Green light for new grain distillery in Scotland
Planning for the construction of St Boswells Distillery, Scotland’s first grain distillery in a decade, has been approved to start in 2022.
Building plans have been permitted for Scotland’s lowest-carbon grain distillery, according to Jackson Distillers, which will be located in Charlesfield Industrial Estate, Boswell, near Melrose.
Trevor Jackson, founder and CEO of Jackson Distillers, said: “This is another significant step forward in the process to create the Scottish borders’ first major grain distillery.
“We have had great support for our proposals from local stakeholders across the region and have worked closely with Scottish Borders Council to ensure we created plans that fit into the landscape, present climate change mitigation opportunities and support the local community.”
The new development will boast the latest distilling technology, designed to reduce carbon emissions and maximise recycling with its zero waste landfill.
It will produce 20 million litres of pure alcohol a year to use in Scotch whisky blending, and as a neutral spirit for both gin and vodka.
The site will source local cereals from the surrounding area of Tweed Valley, and process them into a spirit with renewable energy.
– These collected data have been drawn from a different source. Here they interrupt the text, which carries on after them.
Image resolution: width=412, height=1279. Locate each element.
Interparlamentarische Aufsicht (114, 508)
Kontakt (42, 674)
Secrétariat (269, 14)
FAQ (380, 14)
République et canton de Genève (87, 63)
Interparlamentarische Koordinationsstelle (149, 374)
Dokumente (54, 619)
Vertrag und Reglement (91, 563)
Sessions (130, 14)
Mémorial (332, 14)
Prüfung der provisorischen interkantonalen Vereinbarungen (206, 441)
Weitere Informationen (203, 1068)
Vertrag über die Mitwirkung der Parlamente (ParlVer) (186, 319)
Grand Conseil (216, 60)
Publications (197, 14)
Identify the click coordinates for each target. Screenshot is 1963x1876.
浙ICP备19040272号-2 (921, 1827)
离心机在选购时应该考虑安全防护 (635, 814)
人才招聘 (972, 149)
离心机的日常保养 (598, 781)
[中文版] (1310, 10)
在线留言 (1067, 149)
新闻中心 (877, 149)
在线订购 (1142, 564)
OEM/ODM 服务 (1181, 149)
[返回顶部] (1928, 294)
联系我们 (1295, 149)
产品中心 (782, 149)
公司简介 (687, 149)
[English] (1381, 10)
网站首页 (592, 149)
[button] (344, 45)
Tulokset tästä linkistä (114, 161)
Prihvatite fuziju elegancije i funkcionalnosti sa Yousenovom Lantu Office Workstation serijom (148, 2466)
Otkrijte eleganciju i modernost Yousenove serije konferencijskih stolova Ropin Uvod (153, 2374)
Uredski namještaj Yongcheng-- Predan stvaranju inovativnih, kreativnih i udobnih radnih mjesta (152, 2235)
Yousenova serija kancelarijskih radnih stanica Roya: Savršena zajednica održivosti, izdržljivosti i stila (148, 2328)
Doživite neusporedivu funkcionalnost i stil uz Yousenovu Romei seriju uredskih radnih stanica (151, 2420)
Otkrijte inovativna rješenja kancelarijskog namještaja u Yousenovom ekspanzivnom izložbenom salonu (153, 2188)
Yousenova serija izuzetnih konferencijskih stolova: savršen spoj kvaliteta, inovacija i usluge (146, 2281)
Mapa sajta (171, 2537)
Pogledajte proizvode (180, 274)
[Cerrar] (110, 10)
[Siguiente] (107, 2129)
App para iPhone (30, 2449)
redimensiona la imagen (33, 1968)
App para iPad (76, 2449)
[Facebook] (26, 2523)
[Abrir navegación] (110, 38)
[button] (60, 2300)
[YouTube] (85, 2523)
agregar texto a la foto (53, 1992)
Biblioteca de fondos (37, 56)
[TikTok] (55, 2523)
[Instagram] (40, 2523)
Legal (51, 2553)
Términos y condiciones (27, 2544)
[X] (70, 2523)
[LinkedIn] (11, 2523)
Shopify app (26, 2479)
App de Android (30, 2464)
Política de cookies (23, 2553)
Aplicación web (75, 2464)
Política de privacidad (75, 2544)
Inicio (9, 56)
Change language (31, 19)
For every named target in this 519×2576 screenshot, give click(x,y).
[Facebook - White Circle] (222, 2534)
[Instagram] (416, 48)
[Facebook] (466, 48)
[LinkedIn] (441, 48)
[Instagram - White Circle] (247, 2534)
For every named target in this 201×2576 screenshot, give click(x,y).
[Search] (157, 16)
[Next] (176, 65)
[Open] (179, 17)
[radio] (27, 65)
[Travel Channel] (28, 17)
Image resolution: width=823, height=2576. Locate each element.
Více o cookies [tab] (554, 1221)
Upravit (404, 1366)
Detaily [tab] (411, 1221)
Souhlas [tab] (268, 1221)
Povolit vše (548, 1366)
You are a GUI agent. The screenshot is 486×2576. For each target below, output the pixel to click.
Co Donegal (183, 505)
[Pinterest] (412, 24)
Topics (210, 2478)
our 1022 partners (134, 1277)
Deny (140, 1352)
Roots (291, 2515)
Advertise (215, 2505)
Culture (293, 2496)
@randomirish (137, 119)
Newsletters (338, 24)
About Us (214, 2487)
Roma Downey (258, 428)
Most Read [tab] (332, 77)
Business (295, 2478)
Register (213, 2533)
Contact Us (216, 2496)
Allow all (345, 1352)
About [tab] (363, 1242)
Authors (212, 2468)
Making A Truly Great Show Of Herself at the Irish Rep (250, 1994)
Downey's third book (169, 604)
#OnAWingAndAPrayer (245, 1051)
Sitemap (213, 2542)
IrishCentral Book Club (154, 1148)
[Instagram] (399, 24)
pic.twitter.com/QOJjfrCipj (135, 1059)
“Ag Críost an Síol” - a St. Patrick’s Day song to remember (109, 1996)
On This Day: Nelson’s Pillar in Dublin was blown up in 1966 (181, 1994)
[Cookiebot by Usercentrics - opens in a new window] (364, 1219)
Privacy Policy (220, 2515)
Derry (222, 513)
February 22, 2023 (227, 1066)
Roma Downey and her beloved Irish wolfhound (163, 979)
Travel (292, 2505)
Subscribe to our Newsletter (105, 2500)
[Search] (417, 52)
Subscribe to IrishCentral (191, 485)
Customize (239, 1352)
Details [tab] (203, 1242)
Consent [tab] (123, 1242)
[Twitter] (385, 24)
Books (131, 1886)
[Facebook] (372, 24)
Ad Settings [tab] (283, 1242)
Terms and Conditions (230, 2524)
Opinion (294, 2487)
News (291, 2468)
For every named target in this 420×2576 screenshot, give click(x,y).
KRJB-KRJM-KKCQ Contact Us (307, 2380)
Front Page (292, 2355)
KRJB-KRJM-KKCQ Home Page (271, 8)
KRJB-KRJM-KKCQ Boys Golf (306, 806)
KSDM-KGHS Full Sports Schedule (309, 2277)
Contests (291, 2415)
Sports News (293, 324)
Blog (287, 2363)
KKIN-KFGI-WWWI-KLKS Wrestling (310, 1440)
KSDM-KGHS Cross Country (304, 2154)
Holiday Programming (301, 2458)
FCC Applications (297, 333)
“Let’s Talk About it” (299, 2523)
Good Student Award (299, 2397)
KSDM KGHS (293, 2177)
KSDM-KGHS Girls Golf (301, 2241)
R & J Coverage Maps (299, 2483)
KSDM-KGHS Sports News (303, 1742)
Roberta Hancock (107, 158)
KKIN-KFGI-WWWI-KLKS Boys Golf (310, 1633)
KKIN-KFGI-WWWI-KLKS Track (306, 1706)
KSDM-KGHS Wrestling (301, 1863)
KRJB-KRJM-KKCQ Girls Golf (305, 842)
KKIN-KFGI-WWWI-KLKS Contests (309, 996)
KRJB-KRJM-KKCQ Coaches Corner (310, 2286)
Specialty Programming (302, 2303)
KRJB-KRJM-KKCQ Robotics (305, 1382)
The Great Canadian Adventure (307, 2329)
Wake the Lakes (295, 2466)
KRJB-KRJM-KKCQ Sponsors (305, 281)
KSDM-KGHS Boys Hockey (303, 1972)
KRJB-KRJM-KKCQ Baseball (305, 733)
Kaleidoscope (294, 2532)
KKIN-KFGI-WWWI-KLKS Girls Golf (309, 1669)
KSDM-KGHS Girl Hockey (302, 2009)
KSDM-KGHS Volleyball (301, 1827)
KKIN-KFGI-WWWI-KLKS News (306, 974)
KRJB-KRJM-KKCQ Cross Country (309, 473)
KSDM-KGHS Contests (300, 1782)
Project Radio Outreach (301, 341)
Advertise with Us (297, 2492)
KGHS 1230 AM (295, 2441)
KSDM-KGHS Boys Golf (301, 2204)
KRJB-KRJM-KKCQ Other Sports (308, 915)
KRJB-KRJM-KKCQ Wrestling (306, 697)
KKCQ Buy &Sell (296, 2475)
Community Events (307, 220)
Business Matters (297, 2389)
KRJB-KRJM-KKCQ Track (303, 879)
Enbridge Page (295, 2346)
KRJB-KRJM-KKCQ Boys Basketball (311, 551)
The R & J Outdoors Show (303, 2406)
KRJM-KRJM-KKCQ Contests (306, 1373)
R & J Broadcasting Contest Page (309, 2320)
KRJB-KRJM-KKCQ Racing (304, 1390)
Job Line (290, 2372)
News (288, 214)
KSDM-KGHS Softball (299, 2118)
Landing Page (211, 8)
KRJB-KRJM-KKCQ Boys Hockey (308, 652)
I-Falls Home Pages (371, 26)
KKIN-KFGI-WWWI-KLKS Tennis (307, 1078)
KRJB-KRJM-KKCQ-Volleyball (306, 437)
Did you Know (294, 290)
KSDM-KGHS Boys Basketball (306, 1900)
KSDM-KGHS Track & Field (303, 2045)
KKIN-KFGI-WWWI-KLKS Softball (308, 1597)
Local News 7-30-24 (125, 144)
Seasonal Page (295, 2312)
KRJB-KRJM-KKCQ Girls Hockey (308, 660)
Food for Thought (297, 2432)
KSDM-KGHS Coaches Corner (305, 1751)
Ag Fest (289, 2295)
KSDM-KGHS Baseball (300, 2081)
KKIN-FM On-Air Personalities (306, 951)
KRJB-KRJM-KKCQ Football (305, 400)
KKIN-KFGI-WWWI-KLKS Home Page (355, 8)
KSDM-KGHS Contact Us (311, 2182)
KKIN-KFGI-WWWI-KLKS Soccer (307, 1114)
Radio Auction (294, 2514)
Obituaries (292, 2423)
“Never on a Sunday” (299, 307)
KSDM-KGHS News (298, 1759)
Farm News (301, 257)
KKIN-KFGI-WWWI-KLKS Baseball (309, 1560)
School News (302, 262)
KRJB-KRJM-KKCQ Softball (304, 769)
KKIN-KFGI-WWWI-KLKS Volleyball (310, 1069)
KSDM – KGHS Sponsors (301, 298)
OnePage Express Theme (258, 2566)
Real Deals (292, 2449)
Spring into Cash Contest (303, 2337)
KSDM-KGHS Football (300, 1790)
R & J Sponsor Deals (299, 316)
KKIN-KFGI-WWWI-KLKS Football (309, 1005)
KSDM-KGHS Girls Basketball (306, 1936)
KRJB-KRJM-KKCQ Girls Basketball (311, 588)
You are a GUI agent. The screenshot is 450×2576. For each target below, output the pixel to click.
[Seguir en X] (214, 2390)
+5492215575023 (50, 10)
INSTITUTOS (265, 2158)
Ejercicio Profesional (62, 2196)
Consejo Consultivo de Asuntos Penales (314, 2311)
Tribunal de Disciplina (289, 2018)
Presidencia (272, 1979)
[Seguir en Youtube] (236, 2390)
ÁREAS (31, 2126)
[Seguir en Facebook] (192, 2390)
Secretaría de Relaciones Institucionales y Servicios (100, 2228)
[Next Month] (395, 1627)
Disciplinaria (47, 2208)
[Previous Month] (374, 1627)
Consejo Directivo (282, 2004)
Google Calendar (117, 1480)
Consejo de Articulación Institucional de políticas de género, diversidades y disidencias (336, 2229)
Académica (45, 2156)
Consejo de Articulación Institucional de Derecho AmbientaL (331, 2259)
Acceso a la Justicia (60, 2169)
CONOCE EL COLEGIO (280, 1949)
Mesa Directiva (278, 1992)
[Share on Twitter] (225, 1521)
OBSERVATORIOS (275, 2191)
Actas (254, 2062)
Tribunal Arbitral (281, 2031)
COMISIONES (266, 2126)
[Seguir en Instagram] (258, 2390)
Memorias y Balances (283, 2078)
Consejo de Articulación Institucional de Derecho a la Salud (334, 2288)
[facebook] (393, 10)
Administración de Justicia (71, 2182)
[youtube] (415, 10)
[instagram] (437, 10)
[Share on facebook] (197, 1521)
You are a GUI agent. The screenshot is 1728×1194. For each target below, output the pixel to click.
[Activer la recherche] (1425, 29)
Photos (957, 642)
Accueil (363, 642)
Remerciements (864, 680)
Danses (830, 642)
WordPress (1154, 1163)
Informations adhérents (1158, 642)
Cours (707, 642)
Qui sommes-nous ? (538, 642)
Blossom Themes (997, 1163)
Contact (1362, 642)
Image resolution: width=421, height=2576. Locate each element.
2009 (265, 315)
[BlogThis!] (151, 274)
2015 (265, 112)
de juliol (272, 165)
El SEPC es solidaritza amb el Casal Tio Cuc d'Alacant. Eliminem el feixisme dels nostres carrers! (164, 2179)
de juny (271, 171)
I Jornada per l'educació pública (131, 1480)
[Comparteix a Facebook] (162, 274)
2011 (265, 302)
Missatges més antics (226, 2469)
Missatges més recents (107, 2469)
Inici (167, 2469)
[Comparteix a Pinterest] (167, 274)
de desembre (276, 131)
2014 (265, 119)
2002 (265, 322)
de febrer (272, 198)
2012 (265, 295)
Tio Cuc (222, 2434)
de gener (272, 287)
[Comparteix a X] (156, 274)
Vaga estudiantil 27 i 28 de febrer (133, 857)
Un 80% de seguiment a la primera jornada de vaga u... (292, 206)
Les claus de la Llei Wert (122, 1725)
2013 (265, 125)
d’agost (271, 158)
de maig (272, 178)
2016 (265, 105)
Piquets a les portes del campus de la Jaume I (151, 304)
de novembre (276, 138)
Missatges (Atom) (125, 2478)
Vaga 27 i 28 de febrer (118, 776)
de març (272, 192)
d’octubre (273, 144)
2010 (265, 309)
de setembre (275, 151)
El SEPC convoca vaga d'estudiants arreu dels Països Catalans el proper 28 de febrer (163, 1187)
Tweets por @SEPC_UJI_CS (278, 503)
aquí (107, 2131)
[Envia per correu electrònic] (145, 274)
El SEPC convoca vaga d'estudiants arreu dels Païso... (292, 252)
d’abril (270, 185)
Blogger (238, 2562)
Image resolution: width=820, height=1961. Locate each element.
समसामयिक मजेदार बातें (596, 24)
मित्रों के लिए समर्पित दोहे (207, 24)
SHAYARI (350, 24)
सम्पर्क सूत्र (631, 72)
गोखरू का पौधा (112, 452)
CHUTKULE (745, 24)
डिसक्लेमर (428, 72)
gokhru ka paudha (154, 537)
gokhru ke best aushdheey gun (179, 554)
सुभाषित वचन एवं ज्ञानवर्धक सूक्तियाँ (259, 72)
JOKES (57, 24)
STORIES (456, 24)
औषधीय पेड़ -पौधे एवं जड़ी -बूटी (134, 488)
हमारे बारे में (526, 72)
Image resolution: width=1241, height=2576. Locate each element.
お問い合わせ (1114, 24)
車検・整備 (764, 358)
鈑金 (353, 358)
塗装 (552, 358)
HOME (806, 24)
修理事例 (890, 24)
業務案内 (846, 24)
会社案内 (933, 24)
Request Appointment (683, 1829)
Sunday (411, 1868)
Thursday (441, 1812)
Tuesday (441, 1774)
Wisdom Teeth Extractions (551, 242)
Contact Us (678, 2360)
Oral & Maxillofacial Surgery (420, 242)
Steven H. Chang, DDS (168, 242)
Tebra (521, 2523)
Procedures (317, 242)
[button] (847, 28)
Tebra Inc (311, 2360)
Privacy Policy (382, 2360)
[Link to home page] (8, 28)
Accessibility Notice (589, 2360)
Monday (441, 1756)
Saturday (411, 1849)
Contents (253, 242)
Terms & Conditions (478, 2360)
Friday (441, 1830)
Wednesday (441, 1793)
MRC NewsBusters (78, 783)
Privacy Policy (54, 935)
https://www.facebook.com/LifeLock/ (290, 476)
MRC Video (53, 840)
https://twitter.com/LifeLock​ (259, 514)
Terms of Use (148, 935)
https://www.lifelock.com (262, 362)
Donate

Cereals, once spent, will be passed to the adjacent anaerobic digestion plant, where they will be converted into methane, with the remaining material being used as soil conditioner for the crops.
The approved planning application will facilitate a £46m (US$62m) investment in the local economy, creating approximately 200 construction jobs, along with 20 permanent jobs, which will support the rural community.
Construction for St Boswells Distillery will start next year. It is expected to last 18 months, with the distillery producing spirits by 2024.
Jackson added: “We are grateful to everyone who has helped us to get to this stage and will continue to work with local stakeholders as we now progress with construction.”
Johnnie Walker owner Diageo recently revealed its distillery in Quebec, Canada, is aiming to convert to 100% electric power by 2025.